**The exercise**
Rewrite the records below, changing every "Where should I click to" to "Which spot should I click to" and leaving everything else as it is.

-- Data shown start --

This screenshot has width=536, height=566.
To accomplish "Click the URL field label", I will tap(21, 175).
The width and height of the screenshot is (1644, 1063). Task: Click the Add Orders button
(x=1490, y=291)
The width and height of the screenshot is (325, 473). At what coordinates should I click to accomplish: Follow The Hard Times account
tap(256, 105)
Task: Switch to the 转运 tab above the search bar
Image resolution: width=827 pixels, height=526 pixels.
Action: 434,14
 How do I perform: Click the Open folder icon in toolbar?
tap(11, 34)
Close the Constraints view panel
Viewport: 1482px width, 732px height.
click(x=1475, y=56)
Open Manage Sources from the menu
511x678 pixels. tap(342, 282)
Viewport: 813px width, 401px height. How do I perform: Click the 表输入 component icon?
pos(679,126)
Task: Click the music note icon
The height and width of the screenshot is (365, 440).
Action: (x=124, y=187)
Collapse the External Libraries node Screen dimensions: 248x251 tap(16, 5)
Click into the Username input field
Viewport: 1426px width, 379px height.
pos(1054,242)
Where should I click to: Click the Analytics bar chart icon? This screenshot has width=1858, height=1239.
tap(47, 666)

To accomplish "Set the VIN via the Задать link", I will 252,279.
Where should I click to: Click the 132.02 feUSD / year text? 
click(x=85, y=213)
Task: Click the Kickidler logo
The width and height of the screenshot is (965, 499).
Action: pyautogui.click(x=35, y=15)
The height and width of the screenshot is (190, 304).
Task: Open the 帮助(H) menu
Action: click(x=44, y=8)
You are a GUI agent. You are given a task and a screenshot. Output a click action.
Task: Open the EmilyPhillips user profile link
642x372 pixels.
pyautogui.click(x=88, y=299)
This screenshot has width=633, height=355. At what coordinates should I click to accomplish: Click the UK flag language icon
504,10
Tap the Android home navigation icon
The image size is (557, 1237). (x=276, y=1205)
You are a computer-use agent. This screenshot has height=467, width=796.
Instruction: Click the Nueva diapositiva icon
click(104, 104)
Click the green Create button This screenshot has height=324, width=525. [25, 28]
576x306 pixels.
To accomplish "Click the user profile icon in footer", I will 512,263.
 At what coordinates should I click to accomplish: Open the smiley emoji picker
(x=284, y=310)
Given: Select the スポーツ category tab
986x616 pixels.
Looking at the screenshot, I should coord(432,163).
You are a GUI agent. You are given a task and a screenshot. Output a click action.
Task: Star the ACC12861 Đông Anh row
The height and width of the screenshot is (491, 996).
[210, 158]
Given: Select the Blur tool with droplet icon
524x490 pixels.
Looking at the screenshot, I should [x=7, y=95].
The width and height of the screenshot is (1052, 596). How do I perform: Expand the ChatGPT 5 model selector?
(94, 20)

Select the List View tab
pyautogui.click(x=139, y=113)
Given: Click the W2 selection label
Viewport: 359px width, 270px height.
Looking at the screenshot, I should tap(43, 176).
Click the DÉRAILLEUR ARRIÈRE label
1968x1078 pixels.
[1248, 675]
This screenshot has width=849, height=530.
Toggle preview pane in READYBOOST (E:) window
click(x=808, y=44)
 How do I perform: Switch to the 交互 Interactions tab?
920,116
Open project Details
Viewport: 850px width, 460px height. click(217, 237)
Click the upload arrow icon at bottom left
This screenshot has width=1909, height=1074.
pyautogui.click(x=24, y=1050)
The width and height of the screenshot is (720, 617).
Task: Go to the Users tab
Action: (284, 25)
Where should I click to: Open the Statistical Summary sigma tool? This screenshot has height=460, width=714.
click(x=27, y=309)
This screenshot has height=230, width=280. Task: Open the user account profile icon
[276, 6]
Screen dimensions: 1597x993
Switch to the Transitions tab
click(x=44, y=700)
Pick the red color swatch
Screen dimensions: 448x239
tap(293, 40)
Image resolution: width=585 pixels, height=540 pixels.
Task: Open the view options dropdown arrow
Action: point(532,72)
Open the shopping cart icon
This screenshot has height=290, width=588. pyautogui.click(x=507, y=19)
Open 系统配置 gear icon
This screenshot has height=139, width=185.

-- Data shown end --

**Answer to the problem**
This screenshot has width=536, height=566.
To accomplish "Click the URL field label", I will tap(21, 175).
The width and height of the screenshot is (1644, 1063). Task: Click the Add Orders button
(x=1490, y=291)
The width and height of the screenshot is (325, 473). At what coordinates should I click to accomplish: Follow The Hard Times account
tap(256, 105)
Task: Switch to the 转运 tab above the search bar
Image resolution: width=827 pixels, height=526 pixels.
Action: 434,14
 How do I perform: Click the Open folder icon in toolbar?
tap(11, 34)
Close the Constraints view panel
Viewport: 1482px width, 732px height.
click(x=1475, y=56)
Open Manage Sources from the menu
511x678 pixels. tap(342, 282)
Viewport: 813px width, 401px height. How do I perform: Click the 表输入 component icon?
pos(679,126)
Task: Click the music note icon
The height and width of the screenshot is (365, 440).
Action: (x=124, y=187)
Collapse the External Libraries node Screen dimensions: 248x251 tap(16, 5)
Click into the Username input field
Viewport: 1426px width, 379px height.
pos(1054,242)
Which spot should I click to: Click the Analytics bar chart icon? This screenshot has width=1858, height=1239.
tap(47, 666)

To accomplish "Set the VIN via the Задать link", I will 252,279.
Which spot should I click to: Click the 132.02 feUSD / year text? 
click(x=85, y=213)
Task: Click the Kickidler logo
The width and height of the screenshot is (965, 499).
Action: pyautogui.click(x=35, y=15)
The height and width of the screenshot is (190, 304).
Task: Open the 帮助(H) menu
Action: click(x=44, y=8)
You are a GUI agent. You are given a task and a screenshot. Output a click action.
Task: Open the EmilyPhillips user profile link
642x372 pixels.
pyautogui.click(x=88, y=299)
This screenshot has width=633, height=355. At what coordinates should I click to accomplish: Click the UK flag language icon
504,10
Tap the Android home navigation icon
The image size is (557, 1237). (x=276, y=1205)
You are a computer-use agent. This screenshot has height=467, width=796.
Instruction: Click the Nueva diapositiva icon
click(104, 104)
Click the green Create button This screenshot has height=324, width=525. [25, 28]
576x306 pixels.
To accomplish "Click the user profile icon in footer", I will 512,263.
 At what coordinates should I click to accomplish: Open the smiley emoji picker
(x=284, y=310)
Given: Select the スポーツ category tab
986x616 pixels.
Looking at the screenshot, I should coord(432,163).
You are a GUI agent. You are given a task and a screenshot. Output a click action.
Task: Star the ACC12861 Đông Anh row
The height and width of the screenshot is (491, 996).
[210, 158]
Given: Select the Blur tool with droplet icon
524x490 pixels.
Looking at the screenshot, I should [x=7, y=95].
The width and height of the screenshot is (1052, 596). How do I perform: Expand the ChatGPT 5 model selector?
(94, 20)

Select the List View tab
pyautogui.click(x=139, y=113)
Given: Click the W2 selection label
Viewport: 359px width, 270px height.
Looking at the screenshot, I should tap(43, 176).
Click the DÉRAILLEUR ARRIÈRE label
1968x1078 pixels.
[1248, 675]
This screenshot has width=849, height=530.
Toggle preview pane in READYBOOST (E:) window
click(x=808, y=44)
 How do I perform: Switch to the 交互 Interactions tab?
920,116
Open project Details
Viewport: 850px width, 460px height. click(217, 237)
Click the upload arrow icon at bottom left
This screenshot has width=1909, height=1074.
pyautogui.click(x=24, y=1050)
The width and height of the screenshot is (720, 617).
Task: Go to the Users tab
Action: (284, 25)
Which spot should I click to: Open the Statistical Summary sigma tool? This screenshot has height=460, width=714.
click(x=27, y=309)
This screenshot has height=230, width=280. Task: Open the user account profile icon
[276, 6]
Screen dimensions: 1597x993
Switch to the Transitions tab
click(x=44, y=700)
Pick the red color swatch
Screen dimensions: 448x239
tap(293, 40)
Image resolution: width=585 pixels, height=540 pixels.
Task: Open the view options dropdown arrow
Action: point(532,72)
Open the shopping cart icon
This screenshot has height=290, width=588. pyautogui.click(x=507, y=19)
Open 系统配置 gear icon
This screenshot has height=139, width=185.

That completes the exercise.